* [What to produce] In the records that follow, the lines from the one containing "The image size is (1440, 1024)." to the one containing "You are a computer-use agent. This", inclusive, are to be given again exactly.

* [The input]
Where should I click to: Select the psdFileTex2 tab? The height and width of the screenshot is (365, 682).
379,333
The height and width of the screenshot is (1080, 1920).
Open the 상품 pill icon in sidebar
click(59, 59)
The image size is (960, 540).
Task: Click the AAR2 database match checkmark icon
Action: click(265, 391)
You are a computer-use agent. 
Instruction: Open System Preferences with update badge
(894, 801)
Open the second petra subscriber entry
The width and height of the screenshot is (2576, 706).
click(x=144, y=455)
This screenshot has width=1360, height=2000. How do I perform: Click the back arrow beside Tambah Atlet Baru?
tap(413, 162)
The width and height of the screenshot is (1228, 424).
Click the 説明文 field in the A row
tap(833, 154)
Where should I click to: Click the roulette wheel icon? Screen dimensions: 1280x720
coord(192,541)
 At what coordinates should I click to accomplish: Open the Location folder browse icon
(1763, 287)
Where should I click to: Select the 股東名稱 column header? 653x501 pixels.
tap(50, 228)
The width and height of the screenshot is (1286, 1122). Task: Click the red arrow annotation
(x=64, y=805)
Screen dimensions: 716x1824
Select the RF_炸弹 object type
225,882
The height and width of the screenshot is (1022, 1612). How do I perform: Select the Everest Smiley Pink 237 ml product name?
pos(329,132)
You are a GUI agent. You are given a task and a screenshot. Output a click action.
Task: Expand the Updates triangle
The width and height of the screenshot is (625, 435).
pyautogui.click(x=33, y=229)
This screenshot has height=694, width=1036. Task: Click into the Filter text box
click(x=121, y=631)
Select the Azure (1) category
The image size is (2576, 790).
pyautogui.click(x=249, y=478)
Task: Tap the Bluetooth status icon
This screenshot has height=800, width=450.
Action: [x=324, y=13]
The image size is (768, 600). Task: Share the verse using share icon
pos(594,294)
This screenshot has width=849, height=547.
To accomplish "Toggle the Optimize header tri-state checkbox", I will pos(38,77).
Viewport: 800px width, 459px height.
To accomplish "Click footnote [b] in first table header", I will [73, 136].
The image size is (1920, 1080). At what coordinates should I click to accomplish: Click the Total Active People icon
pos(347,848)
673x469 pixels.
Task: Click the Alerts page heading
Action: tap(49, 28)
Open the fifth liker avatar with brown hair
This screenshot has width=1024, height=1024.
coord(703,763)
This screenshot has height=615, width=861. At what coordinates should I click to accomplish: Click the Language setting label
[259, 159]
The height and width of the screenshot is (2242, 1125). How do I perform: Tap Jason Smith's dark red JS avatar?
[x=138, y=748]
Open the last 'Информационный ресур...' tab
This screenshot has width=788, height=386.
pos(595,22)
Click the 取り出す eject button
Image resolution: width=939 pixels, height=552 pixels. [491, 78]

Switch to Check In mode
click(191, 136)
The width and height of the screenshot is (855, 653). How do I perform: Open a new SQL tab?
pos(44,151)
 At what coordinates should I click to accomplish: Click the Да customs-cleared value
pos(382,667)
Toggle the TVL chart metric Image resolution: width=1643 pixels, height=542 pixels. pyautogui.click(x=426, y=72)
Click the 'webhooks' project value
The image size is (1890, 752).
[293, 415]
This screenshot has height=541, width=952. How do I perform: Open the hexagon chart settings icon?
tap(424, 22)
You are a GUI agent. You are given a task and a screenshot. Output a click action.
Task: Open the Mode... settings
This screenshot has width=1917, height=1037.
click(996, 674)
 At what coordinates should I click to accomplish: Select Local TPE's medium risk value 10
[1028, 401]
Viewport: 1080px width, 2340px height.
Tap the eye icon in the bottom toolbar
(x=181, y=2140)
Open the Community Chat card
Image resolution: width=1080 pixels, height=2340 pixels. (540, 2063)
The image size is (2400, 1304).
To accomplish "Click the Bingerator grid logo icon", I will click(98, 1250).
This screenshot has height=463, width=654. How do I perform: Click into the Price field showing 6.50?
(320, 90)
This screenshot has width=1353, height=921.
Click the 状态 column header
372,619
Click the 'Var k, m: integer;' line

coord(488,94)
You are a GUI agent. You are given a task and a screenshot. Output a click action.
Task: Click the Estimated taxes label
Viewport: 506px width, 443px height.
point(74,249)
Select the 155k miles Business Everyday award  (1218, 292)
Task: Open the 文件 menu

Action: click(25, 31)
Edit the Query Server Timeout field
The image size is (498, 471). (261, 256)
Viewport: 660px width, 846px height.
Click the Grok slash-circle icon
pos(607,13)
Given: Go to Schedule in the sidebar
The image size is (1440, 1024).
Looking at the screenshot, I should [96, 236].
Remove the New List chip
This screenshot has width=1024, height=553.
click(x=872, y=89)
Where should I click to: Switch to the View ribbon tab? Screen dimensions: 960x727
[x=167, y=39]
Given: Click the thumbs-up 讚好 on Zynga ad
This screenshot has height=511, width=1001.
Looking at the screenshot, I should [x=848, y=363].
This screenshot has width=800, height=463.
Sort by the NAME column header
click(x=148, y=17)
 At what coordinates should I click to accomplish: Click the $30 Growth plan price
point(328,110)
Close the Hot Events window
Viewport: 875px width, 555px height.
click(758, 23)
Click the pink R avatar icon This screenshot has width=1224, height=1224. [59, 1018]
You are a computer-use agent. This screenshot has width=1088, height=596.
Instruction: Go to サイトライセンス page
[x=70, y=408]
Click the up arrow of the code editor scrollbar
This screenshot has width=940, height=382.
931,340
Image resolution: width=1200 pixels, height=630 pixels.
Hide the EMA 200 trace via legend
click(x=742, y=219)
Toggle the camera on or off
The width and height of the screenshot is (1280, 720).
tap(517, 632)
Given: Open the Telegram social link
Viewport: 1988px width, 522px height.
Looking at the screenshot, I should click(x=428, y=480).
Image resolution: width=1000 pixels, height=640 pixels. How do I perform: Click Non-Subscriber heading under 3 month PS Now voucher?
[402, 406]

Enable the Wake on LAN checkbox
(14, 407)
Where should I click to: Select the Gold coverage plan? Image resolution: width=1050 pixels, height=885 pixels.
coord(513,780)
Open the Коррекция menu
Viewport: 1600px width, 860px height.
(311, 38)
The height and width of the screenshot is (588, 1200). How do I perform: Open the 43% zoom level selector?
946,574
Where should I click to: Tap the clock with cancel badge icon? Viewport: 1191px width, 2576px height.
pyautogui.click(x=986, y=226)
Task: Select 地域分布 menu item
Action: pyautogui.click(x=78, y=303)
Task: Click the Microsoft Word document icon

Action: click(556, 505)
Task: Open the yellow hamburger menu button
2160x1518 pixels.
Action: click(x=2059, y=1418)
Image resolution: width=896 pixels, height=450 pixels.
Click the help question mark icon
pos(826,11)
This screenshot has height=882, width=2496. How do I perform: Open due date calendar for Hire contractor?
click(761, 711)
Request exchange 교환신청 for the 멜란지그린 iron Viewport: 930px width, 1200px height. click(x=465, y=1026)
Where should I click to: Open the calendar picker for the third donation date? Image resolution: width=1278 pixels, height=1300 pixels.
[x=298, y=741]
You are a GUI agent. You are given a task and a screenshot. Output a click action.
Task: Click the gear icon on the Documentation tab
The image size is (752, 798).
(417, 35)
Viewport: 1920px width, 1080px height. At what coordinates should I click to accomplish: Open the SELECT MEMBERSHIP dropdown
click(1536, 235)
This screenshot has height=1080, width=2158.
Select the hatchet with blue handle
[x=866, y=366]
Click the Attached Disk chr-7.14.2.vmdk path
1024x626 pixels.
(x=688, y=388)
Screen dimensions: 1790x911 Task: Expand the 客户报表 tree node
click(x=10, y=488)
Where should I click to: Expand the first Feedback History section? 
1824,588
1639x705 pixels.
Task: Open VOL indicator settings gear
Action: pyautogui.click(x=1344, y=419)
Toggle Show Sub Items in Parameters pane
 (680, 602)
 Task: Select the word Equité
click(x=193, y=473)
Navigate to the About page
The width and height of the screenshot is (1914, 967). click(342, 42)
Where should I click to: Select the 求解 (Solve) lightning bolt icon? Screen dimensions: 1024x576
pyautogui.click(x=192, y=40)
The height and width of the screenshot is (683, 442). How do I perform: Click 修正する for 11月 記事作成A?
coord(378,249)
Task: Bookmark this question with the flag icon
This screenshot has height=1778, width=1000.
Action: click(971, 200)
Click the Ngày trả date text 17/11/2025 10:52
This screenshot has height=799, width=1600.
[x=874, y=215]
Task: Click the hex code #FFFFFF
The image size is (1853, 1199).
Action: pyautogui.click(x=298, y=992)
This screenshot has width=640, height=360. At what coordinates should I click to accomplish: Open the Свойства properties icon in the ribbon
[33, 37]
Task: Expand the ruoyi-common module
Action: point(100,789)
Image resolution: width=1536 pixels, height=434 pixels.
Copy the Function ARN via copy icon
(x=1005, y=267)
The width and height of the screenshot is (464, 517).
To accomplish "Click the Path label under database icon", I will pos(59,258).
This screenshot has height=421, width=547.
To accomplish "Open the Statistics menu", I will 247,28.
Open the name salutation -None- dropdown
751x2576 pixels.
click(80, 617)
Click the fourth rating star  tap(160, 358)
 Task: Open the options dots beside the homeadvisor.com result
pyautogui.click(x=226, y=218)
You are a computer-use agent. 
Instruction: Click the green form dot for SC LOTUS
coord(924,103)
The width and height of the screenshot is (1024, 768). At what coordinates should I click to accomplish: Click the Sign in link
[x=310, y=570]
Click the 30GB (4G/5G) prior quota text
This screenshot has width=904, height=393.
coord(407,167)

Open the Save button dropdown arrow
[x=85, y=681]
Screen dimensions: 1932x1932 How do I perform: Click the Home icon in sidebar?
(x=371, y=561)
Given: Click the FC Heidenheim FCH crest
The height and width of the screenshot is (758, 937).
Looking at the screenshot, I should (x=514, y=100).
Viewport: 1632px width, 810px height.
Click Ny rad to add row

* [Task output]
The image size is (1440, 1024).
Looking at the screenshot, I should [96, 236].
Remove the New List chip
This screenshot has width=1024, height=553.
click(x=872, y=89)
Where should I click to: Switch to the View ribbon tab? Screen dimensions: 960x727
[x=167, y=39]
Given: Click the thumbs-up 讚好 on Zynga ad
This screenshot has height=511, width=1001.
Looking at the screenshot, I should [x=848, y=363].
This screenshot has width=800, height=463.
Sort by the NAME column header
click(x=148, y=17)
 At what coordinates should I click to accomplish: Click the $30 Growth plan price
point(328,110)
Close the Hot Events window
Viewport: 875px width, 555px height.
click(758, 23)
Click the pink R avatar icon This screenshot has width=1224, height=1224. [59, 1018]
You are a computer-use agent. This screenshot has width=1088, height=596.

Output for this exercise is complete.